L'impression sur films plastiques, qui concerne 38 à 40 % du marché des plastiques, doit faire face à un défi de taille : transférer l'encre sur la surface et l'étaler sans qu'elle s'efface au toucher (propriété dite de mouillabilité). Pour les films en polyéthylène, actuellement, le plus simple est d'incorporer des solvants organiques dans les encres et de traiter la surface du film par effet corona dans l'air. Mais cette technique n'est pas aussi efficace quand les films ne sont pas en polyéthylène (polyester, polyamide...). L'astuce consiste alors à déposer, en précouche entre l'encre et le plastique, une solution contenant des molécules ayant à la fois des fonctions lipophile (pour le plastique) et hydrophile (pour les encres). Problème : cette technique est grande consommatrice de solvants, et donc fortement émettrice de COV. En flexographie et en héliogravure, c'est en centaines, voire en milliers de tonnes par an qu'il faut compter les rejets de COV sur chaque site de fabrication. Or le couperet réglementaire sur leur traitement est tombé cet automne : il interdit de fonctionner sans diminuer les rejets de COV. En développant une solution zéro émission, c'est donc un véritable saut technologique qu'Air liquide propose aux entreprises de l'impression sur films.
Traitement de surface
au plasma
Le principe consiste à utiliser un plasma gazeux à base d'azote à pression atmosphérique, capable de reproduire à la surface du film la même chimie d'accrochage eau/huile que par l'intermédiaire d'une précouche. Avec une machine de même taille qu'une station de traitement Corona, ce procédé s'affranchit de la mouillabilité du plastique, quelle que soit sa molécule de base (PE, PP, polyester, polyamide). Mais, surtout, il ouvre la porte aux encres respectueuses de l'environnement. Car, jusqu'à présent, les professionnels ayant choisi des encres aqueuses ou photopolymérisables devaient, même pour le polyéthylène, d'utiliser une précouche d'adhérence en phase solvant. Le bilan global était donc insatisfaisant. Le nouveau traitement de surface par plasma permet, a contrario, de les utiliser. Cependant, pour les encres à l'eau, la combinaison n'est pas encore optimale, car la qualité s'avère toujours moins bonne et le procédé requiert plus d'énergie pour le séchage, faisant perdre en productivité sur la chaîne d'impression. En revanche, les encres dites photopolymérisables s'y prêtent parfaitement. « Ce sont des liquides sans solvant, constitués de prépolymères de faible poids moléculaire et de monomères liquides, qui baissent la viscosité. Sous l'effet des ultraviolets, ils polymérisent et durcissent », explique Panayotis Cocolios, l'expert spécialiste du sujet chez Air liquide.
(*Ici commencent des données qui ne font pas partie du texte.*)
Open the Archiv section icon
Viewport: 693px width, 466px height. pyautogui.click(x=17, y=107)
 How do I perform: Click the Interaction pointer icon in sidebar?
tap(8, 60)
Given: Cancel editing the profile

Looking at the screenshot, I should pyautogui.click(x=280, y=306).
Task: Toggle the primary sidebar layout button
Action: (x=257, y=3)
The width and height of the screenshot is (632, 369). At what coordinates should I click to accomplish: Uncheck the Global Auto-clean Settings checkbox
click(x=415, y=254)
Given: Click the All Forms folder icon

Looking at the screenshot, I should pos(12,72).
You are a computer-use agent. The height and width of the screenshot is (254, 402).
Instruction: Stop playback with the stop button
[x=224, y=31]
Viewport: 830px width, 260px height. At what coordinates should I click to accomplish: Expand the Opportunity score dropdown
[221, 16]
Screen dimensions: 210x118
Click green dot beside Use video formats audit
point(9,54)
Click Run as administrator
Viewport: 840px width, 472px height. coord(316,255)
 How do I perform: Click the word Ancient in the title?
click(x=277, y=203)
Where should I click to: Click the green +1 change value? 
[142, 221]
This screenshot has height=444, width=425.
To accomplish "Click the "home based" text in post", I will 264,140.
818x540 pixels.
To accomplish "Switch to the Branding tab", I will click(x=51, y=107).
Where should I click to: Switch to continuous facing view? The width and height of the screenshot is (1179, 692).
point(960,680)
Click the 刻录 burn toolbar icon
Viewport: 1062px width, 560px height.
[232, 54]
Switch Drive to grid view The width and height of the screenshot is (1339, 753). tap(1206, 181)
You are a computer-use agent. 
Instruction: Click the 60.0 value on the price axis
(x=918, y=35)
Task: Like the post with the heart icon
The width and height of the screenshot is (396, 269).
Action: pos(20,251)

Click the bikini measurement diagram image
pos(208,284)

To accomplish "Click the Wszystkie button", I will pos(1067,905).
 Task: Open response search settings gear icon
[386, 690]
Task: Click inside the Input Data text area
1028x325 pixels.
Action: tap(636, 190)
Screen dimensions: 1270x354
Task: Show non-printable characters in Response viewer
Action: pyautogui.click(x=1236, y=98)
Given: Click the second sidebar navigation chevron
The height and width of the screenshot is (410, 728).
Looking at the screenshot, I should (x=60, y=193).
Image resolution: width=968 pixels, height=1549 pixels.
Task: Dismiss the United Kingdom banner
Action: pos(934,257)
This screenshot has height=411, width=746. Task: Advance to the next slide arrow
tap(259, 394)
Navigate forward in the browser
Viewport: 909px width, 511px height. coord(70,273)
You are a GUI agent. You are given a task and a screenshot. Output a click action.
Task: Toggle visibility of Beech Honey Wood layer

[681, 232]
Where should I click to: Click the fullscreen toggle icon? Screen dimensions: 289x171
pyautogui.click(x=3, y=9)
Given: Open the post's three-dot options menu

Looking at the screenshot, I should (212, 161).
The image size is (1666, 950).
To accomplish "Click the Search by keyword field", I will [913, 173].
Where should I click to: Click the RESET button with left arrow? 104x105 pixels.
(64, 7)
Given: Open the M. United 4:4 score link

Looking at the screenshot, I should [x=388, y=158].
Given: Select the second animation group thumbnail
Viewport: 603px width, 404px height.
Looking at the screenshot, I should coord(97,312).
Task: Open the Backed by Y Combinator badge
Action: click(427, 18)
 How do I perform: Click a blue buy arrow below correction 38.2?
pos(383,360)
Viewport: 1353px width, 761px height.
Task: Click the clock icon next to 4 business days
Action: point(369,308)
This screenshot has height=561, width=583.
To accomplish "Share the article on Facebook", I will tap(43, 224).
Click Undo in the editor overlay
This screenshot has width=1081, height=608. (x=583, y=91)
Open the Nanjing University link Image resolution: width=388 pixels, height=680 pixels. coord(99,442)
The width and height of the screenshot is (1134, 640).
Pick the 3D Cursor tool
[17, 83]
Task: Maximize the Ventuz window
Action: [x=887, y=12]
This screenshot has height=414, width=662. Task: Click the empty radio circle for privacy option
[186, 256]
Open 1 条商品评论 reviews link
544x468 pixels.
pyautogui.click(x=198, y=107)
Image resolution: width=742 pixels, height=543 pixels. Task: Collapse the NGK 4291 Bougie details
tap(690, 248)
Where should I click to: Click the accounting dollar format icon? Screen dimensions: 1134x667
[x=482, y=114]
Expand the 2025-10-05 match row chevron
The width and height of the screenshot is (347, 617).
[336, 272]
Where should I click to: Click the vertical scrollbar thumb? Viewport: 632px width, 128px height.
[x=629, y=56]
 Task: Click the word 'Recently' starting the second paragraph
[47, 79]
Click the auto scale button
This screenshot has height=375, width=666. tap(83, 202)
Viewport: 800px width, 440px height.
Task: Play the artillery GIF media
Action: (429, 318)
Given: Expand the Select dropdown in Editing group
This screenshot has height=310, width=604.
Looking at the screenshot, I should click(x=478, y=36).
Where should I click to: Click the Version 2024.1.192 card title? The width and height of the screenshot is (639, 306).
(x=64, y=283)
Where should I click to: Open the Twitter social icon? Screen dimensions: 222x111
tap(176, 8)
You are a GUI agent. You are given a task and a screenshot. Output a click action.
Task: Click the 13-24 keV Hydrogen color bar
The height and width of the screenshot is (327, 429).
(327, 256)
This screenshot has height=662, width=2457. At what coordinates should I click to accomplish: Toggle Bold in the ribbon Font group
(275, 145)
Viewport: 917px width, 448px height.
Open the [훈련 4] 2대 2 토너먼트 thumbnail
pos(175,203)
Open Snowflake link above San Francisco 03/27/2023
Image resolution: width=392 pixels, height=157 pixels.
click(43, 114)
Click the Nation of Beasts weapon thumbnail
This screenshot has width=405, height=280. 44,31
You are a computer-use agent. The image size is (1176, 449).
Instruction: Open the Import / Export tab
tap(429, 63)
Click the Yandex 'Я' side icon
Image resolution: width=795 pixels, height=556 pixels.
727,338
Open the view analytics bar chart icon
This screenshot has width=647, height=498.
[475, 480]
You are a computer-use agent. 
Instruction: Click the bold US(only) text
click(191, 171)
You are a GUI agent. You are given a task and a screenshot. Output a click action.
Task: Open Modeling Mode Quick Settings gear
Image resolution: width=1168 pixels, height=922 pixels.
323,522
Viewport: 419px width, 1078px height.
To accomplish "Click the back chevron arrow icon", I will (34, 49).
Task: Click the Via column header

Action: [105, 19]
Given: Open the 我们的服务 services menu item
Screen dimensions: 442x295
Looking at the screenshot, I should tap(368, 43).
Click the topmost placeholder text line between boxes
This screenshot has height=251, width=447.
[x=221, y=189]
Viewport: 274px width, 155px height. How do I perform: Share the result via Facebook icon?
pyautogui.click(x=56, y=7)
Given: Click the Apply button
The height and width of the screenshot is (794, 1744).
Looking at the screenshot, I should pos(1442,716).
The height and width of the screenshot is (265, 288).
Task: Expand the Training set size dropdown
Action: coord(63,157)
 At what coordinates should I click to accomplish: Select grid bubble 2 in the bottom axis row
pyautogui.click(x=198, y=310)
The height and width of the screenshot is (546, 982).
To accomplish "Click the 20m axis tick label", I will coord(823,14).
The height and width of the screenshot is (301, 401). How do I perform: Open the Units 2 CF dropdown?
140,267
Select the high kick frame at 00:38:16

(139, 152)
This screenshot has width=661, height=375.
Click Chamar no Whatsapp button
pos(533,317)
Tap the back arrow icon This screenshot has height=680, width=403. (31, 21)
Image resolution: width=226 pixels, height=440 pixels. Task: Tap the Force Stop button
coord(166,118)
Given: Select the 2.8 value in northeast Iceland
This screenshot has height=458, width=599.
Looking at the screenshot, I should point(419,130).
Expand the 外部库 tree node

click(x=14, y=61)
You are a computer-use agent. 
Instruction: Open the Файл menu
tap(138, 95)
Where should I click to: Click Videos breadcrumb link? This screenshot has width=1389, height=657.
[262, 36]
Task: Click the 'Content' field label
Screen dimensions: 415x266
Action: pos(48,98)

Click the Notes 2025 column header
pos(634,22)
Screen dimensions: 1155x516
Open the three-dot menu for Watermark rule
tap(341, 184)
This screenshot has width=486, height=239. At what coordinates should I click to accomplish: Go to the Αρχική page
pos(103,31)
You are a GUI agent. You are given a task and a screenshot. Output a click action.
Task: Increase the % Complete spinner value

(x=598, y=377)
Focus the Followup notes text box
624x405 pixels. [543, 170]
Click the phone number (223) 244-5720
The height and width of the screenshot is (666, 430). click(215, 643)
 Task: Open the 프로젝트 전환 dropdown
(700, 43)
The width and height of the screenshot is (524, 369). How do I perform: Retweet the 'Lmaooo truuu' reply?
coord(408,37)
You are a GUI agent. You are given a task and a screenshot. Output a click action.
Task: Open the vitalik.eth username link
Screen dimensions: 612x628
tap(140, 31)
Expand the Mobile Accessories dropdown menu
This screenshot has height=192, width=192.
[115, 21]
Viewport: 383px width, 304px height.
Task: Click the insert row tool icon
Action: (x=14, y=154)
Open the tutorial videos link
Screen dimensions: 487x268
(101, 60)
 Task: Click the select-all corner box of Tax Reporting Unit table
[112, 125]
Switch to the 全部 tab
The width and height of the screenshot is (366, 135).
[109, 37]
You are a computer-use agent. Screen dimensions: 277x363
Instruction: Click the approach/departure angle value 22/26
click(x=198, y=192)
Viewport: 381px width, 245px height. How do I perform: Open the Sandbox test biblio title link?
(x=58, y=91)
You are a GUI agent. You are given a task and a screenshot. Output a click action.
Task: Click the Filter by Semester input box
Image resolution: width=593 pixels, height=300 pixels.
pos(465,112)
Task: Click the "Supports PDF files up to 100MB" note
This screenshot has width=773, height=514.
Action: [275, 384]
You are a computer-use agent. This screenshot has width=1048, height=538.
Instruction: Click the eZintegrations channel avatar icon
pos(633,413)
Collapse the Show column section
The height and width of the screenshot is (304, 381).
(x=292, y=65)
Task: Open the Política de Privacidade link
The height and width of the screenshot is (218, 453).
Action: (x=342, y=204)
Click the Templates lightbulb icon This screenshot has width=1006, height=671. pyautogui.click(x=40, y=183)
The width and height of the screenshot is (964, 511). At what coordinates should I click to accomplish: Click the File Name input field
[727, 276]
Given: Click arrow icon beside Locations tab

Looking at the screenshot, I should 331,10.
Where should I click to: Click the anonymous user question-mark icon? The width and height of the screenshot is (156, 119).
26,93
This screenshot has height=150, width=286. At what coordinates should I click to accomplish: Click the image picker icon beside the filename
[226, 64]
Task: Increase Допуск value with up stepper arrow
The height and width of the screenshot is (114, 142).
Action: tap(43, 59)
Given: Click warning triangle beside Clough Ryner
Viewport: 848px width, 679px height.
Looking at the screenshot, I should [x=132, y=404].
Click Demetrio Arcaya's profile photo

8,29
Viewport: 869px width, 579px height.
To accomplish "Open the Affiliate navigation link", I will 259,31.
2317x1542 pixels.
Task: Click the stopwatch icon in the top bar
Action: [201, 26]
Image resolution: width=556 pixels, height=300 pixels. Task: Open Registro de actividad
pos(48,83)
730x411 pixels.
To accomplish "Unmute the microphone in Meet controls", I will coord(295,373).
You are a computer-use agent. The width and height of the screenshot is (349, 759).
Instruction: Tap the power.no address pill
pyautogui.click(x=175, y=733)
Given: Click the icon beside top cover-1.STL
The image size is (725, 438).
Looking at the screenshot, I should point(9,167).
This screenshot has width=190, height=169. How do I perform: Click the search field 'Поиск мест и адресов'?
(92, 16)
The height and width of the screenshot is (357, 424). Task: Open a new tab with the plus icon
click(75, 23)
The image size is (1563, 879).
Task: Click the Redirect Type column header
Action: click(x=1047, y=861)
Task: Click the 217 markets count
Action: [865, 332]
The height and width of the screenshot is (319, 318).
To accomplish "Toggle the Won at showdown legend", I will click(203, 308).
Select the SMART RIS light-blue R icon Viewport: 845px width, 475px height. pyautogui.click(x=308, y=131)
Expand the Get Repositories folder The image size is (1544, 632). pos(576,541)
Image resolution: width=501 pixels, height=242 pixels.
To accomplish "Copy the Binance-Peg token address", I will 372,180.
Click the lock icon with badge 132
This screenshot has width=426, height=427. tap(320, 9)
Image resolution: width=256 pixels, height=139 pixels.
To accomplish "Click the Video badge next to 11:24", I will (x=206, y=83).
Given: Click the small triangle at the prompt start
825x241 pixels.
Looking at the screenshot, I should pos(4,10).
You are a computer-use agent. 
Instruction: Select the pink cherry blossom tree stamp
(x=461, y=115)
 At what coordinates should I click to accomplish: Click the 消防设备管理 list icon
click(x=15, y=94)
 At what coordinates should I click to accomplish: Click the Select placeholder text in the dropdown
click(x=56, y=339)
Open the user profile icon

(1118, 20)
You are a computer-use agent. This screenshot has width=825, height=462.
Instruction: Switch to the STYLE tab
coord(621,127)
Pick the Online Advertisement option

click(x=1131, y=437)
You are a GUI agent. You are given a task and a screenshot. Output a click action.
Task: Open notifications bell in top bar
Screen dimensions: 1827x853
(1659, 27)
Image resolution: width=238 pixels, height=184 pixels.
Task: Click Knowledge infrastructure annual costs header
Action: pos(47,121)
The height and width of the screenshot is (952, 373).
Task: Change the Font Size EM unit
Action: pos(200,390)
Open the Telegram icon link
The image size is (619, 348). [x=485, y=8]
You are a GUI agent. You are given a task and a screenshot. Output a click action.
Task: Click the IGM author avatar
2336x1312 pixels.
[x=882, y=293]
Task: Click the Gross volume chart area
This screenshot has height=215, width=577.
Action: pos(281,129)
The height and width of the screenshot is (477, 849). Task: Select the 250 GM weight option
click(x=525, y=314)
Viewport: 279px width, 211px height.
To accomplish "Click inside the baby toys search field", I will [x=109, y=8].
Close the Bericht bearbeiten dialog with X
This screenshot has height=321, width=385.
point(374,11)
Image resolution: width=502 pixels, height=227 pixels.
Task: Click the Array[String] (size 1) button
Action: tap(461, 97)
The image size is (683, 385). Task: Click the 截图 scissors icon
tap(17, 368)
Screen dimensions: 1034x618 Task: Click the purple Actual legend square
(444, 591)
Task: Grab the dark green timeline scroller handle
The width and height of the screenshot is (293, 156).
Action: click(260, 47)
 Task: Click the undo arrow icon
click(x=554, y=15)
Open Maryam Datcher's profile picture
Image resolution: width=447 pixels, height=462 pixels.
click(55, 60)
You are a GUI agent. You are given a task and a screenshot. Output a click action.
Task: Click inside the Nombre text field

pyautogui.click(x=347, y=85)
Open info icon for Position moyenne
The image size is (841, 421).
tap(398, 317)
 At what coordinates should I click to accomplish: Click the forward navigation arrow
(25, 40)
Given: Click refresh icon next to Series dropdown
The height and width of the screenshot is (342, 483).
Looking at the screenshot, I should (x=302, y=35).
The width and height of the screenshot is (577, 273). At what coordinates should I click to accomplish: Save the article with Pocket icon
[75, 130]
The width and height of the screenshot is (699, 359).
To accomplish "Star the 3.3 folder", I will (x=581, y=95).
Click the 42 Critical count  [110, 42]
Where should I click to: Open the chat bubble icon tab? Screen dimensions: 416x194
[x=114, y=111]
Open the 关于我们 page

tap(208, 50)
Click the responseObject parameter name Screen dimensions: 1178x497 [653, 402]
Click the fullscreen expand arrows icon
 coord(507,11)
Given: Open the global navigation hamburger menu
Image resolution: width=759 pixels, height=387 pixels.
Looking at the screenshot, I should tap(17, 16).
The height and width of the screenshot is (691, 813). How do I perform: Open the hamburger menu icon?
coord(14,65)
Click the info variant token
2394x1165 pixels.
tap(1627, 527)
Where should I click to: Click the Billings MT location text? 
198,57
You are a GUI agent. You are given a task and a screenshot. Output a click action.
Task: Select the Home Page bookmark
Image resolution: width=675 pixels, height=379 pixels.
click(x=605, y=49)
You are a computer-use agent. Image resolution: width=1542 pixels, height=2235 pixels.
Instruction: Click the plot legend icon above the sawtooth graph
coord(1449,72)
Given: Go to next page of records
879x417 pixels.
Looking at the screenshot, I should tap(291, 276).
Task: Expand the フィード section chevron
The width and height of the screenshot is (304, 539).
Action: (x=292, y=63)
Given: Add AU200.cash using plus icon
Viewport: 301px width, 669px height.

Avec cette technologie de rupture, le spécialiste des gaz industriels et médicaux offre donc une possibilité de travailler n'importe quel film polymère, totalement sans COV et avec une consommation énergétique minime, équivalente au traitement corona appliqué au polyéthylène. « Nous comptons quantifier rapidement tout cela pour fournir l'empreinte carbone du procédé », explique-t-on chez Air liquide. Des références ont déjà été enregistrées en Allemagne l'an dernier, une autre en France plus récemment, et de nombreux contrats sont sur le point de se conclure. Le marché est en effet immense, couvrant à la fois l'alimentaire (75 % des films utilisés), l'emballage souple pour détergents et produits de toilette, les imprimés et sacs souples, les sacs de conditionnement spéciaux de type engrais, etc. On notera également des débouchés dans l'industrie des multicouches, dont le souci est de garantir la cohésion entre les différents films et matériaux utilisés, typiquement comme un paquet de café.